◆ EXTRAIT ◆
┌──

Une guerre de libération de quinze ans
Accostée dès la fin du XVe siècle par les navigateurs portugais, la région de l'Angola actuel est conquise progressivement à partir du XVIe siècle. Malgré la résistance de souverains comme la reine Njinga, cette domination coloniale, liée à la traite des esclaves vers les Amériques, s'étend jusqu'à la fin du XIXe siècle et l'expansion vers l'intérieur. La dictature de l'Estado Novo, menée par Salazar (1932-1968) puis son successeur Caetano (68-75), fait du peuplement et de la défense d'un Portugal qui s'étendrait "du Minho jusqu'à Timor" (de la frontière nord avec l'Espagne jusqu'à l'Asie du sud-est) une composante essentiel du régime et de son nationalisme. Alors que Britanniques, Belges et Français ont dû se résigner, contraints et forcés, à accorder l'indépendance à leurs colonies africaines, le Portugal s'accroche au Cap-Vert, à la Guinée-Bissau, au Mozambique et donc à l'Angola.

└──

◆ SÉRIE D'EXERCICES ◆
A) Résumez en deux phrases l'extrait sur la colonisation de l'Angola.
B) Indiquez si chacun des énoncés suivants est conforme à l'extrait sur la colonisation de l'Angola, en répondant par oui ou par non et en citant les mots décisifs de l'extrait : (i) les navigateurs portugais atteignent la région de l'Angola actuel dès la fin du XVe siècle ; (ii) Caetano dirige l'Estado Novo avant Salazar ; (iii) le Portugal renonce à l'Angola en même temps que les Britanniques, les Belges et les Français renoncent à leurs colonies africaines.
C) Rédigez la suite de l'extrait sur la colonisation de l'Angola, à partir de sa dernière phrase.
Les enregistrements placés à la suite forment un matériau indépendant de l'extrait.

◆ EXTRAITS D'ENREGISTREMENTS ◆
┌──

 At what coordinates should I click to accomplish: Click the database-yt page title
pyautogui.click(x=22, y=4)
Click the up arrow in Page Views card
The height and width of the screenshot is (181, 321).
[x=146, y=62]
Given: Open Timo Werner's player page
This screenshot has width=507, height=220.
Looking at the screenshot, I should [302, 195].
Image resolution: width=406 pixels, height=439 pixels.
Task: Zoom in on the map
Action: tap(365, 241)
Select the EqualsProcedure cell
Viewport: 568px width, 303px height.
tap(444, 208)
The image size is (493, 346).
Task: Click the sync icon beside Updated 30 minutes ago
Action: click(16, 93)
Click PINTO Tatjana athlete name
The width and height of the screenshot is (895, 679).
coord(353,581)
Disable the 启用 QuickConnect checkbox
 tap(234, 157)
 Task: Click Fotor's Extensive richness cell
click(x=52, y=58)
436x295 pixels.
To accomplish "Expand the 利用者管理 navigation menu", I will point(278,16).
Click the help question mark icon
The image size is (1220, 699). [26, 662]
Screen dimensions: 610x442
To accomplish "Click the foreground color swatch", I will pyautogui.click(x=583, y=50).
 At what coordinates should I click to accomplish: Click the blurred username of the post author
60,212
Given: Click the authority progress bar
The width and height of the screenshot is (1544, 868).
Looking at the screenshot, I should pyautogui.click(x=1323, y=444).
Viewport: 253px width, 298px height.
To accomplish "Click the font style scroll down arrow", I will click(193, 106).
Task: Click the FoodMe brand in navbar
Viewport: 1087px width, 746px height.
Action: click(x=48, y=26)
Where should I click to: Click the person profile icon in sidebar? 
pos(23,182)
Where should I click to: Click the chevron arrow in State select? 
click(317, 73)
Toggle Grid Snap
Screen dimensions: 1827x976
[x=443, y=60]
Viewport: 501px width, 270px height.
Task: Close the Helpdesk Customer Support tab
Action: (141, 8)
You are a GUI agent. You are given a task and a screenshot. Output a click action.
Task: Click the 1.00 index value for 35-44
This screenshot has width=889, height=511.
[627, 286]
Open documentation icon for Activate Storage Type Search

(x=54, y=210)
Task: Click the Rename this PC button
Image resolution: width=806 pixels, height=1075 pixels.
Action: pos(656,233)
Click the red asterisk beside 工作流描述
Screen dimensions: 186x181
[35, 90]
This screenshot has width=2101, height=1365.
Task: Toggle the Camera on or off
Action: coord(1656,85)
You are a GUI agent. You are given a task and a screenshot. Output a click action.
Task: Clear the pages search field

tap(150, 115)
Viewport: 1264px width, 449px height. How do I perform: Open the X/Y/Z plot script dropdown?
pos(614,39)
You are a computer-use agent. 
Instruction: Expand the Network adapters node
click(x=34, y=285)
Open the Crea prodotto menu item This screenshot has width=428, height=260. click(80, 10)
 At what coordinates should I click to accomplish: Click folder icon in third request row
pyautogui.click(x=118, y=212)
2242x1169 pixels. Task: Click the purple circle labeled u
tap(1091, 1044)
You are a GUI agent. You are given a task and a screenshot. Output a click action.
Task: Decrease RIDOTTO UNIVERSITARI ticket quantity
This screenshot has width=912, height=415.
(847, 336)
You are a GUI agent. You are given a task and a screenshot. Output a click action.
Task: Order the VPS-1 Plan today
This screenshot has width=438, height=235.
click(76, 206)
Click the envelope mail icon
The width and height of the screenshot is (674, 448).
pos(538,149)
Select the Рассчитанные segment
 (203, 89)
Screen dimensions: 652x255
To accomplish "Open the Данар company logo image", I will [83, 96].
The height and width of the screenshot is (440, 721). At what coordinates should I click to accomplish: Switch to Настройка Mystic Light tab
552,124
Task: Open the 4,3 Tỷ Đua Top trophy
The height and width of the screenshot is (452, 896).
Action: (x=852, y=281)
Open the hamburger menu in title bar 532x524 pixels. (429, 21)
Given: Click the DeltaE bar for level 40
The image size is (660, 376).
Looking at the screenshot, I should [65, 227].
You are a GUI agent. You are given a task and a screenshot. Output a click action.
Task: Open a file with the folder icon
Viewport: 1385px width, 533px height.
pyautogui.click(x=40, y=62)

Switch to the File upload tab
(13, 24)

└──

◆ CORRIGÉ DES EXERCICES ◆
A) Abordée par les navigateurs portugais dès la fin du XVe siècle, la région de l'Angola actuel est conquise progressivement à partir du XVIe siècle, et cette domination coloniale, liée à la traite des esclaves vers les Amériques, s'étend malgré la résistance de souverains comme la reine Njinga. Sous l'Estado Novo de Salazar puis de Caetano, la défense d'un Portugal s'étendant « du Minho jusqu'à Timor » devient une composante essentielle du régime, si bien que le Portugal s'accroche à ses colonies africaines, dont l'Angola, alors que Britanniques, Belges et Français ont dû accorder l'indépendance aux leurs.

B)
(i) Oui : « Accostée dès la fin du XVe siècle par les navigateurs portugais ».
(ii) Non : « menée par Salazar (1932-1968) puis son successeur Caetano (68-75) ».
(iii) Non : « le Portugal s'accroche au Cap-Vert, à la Guinée-Bissau, au Mozambique et donc à l'Angola ».

C)
Neto proclame l'indépendance en 1975 [source: Lumni] |
Mais depuis le début des années 1960, le Portugal doit faire face à un vent de contestation grandissant dans ces colonies. En février 1961, des émeutes urbaines ont éclaté à Luanda. Les insurgés attaquent les prisons et des troubles ont lieu dans tout le pays, notamment dans les mines de cuivre et les plantations de café. Trois mouvements se forment dans les différentes parties du pays, parfois soutenues par des pays extérieurs. Au nord, le FNLA est soutenu par le Zaïre de Mobutu, au sud-est, l'UNITA de Jonas Savimbi se réclame du maoïsme. Autour de Luanda, la capitale, le MPLA, marxiste et dirigé par Neto et de Andrade, est le plus ancien (1956) et le plus important. Il est soutenu par le Cuba de Fidel Castro. Ces trois mouvements, qui recrutent majoritairement dans des régions séparées, sont en rivalité (ce qui les conduira à la guerre civile dès l'indépendance).
On insiste souvent, et à juste titre, sur l'impact des guerres d'indépendance pour le Portugal, puisque des dizaines de milliers de jeunes hommes fuient vers la France pour échapper au service militaire, porté à 4 ans en 1968, et que les jeunes officiers qui y combattent finissent par renverser la dictature le 25 avril 1975. Mais les colonies, à commencer par l'Angola, subissent quinze ans de guerre au cours de laquelle des dizaines de milliers de personnes perdent la vie. Massacres, bombardements au napalm, emprisonnements, règne de l'arbitraire prolongent la violence coloniale par une guerre sans merci.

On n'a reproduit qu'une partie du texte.